The Foundation’s YWI—coordinated by Dr. Ashley Drake and funded through a grant from the Michigan Health Endowment Fund—aims to better understand the mental health needs of high school youth across the region and to support movement on the Northwest Michigan Community Development Coalition’s Scorecard objective focused on improving youth mental health. The YWI has involved 14 high school students from across the five-county region as student researchers within a community-based participatory research framework.

This type of research approach is growing in popularity, according to Dr. Drake; it aims to shift power from the researcher to local community members thereby creating stronger partnerships with the individuals that are meant to benefit from the research and reducing inequities for marginalized or vulnerable research populations like youth.

“The fact that the Community Foundation made this participatory approach the basis of the Youth Wellness Initiative really shows how they are at the cutting edge of this kind of work and how they are centering the lived experience of local community members,” said Dr. Drake.

With guidance from market researcher, Woody Smith of Avenue ISR, YWI student researchers developed an anonymous survey to gather insights from their peers about their experiences with mental health challenges and supports. In total, 530 students from 20 different high schools across the five-county region responded to the youth wellness survey.

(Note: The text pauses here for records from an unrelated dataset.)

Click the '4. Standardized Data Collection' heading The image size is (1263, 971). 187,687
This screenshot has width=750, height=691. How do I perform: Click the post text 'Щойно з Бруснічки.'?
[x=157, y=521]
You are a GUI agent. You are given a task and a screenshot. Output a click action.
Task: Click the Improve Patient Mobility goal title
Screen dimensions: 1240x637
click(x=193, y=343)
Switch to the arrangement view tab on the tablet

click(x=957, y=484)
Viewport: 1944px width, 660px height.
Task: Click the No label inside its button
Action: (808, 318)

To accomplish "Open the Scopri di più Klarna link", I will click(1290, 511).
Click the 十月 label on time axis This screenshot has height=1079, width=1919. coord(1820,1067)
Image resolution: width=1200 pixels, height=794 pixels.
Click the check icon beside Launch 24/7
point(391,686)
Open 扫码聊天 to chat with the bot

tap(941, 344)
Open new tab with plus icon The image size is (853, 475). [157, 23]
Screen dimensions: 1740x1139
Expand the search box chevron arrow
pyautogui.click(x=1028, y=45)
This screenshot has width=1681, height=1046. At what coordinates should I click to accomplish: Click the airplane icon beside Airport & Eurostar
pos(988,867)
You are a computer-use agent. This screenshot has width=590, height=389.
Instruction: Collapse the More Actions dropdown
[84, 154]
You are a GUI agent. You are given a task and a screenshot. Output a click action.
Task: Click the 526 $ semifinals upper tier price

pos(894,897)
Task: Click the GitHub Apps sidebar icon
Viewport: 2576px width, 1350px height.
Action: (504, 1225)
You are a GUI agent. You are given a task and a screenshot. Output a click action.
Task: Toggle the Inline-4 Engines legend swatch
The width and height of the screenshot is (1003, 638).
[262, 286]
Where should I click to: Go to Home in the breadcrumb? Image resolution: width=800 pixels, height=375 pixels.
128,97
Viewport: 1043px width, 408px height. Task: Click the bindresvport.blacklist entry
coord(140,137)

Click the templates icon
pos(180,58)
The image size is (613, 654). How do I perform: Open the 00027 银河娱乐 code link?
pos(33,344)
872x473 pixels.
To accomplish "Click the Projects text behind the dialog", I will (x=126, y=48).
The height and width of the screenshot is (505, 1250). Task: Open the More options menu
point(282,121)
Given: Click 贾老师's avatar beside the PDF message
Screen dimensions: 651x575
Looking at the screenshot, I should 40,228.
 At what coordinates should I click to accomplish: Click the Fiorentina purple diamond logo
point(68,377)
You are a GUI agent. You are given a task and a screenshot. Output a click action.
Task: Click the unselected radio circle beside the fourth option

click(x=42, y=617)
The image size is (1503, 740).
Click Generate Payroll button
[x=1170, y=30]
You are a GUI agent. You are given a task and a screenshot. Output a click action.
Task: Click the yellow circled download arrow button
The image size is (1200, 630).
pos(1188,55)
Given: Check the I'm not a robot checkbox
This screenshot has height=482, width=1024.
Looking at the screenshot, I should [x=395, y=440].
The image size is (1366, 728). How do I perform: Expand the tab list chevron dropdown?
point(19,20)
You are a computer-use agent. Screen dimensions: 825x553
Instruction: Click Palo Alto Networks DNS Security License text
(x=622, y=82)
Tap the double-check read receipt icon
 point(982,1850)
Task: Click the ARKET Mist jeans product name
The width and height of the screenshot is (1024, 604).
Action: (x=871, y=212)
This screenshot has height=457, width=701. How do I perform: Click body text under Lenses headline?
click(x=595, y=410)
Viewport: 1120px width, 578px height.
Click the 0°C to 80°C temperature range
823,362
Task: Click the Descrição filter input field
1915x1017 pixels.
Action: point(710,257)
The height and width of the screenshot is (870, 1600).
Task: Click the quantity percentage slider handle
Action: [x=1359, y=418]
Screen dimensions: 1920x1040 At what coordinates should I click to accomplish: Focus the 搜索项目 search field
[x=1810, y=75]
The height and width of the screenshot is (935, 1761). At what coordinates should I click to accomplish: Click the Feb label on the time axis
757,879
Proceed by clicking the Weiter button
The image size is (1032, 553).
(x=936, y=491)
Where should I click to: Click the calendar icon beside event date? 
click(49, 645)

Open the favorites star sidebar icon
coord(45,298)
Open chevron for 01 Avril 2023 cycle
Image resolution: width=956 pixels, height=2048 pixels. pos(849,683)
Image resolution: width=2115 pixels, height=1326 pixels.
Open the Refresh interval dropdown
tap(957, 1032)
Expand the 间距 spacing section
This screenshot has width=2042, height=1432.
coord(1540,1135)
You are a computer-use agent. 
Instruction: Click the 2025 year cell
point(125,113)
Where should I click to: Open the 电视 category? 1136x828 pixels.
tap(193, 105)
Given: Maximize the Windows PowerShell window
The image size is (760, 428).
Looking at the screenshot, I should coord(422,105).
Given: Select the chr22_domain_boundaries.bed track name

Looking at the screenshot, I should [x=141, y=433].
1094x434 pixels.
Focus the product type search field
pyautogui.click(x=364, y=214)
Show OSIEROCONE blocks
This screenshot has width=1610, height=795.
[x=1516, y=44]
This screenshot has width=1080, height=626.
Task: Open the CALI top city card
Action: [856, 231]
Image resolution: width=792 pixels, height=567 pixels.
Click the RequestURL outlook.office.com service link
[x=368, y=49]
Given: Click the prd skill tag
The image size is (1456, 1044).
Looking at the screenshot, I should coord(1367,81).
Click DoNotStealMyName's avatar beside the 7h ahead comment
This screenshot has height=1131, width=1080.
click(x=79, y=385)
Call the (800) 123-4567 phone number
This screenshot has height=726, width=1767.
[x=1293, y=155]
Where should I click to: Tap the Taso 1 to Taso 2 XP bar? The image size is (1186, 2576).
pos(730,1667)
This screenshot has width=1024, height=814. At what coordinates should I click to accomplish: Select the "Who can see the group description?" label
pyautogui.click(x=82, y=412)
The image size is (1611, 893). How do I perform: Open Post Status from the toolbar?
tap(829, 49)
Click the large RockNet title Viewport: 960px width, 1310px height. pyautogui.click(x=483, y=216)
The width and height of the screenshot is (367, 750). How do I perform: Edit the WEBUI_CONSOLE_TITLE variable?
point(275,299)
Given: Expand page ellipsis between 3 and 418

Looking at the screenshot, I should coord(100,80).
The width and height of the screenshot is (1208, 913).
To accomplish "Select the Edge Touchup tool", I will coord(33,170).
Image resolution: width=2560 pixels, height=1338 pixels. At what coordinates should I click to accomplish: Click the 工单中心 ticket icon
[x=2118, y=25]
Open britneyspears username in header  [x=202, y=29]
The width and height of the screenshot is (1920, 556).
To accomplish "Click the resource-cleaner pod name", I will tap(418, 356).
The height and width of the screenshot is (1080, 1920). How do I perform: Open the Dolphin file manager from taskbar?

Following the students’ analysis of the survey results, key research findings included:

  1. High school students in northwest lower Michigan are experiencing significant mental wellness challenges today, including anxiety and depression.
  2. Many students, especially those experiencing anxiety and depression, do not have anyone they would feel comfortable talking to if they were feeling sad, anxious, or hopeless.
  3. Because mental health issues and ways of addressing them are not “normalized,” many students do not know how to address their mental health and are reluctant to seek help when they need it.
  4. Students would feel more comfortable talking to friends and family, rather than teachers and coaches, if they were feeling sad, anxious, or hopeless.
  5. Time spent outside in nature helps the vast majority of students to de-stress.
  6. Students in large numbers would use chill out rooms/spaces, opportunities to learn techniques to center and de-stress, more opportunities to talk to counselors or therapists, a school buddy system, and other approaches if they were feeling stressed out, anxious, or down.

Based on these findings, YWI student researchers developed a list of 11 recommendations for schools, policymakers, community leaders, and youth-focused organizations to consider. Recommendations are focused within three main categories:

  • Mental health education: School districts should begin mental health education in elementary and middle schools; schools should invite therapists or counselors to teach students specific emotional regulation and organization techniques.
  • Facilitating interactions: Schools should have counselors or therapists come into classrooms; counselors and teachers should make time to connect 1-on-1 with students and have the training to help them with mental health issues; schools should consider school “buddy systems” to connect students.
  • Using safe spaces and nature to alleviate stress: Schools should provide quiet “chill spaces” where students can decompress: teachers should incorporate the outdoors and possibly field trips as much as they can into course curricula.

“We commend each of the 14 student researchers who created this important mental health study, and appreciate the willingness of their peers to share their experiences through the YWI survey,” said David Mengebier, president and CEO of the Community Foundation. “We’re also grateful for the generous support of the Michigan Health Endowment Fund to make this study and initiative possible.”

The Community Foundation plans to share the YWI research results widely with their partners and use the findings to inform their grantmaking strategy, especially as it relates to youth-focused causes.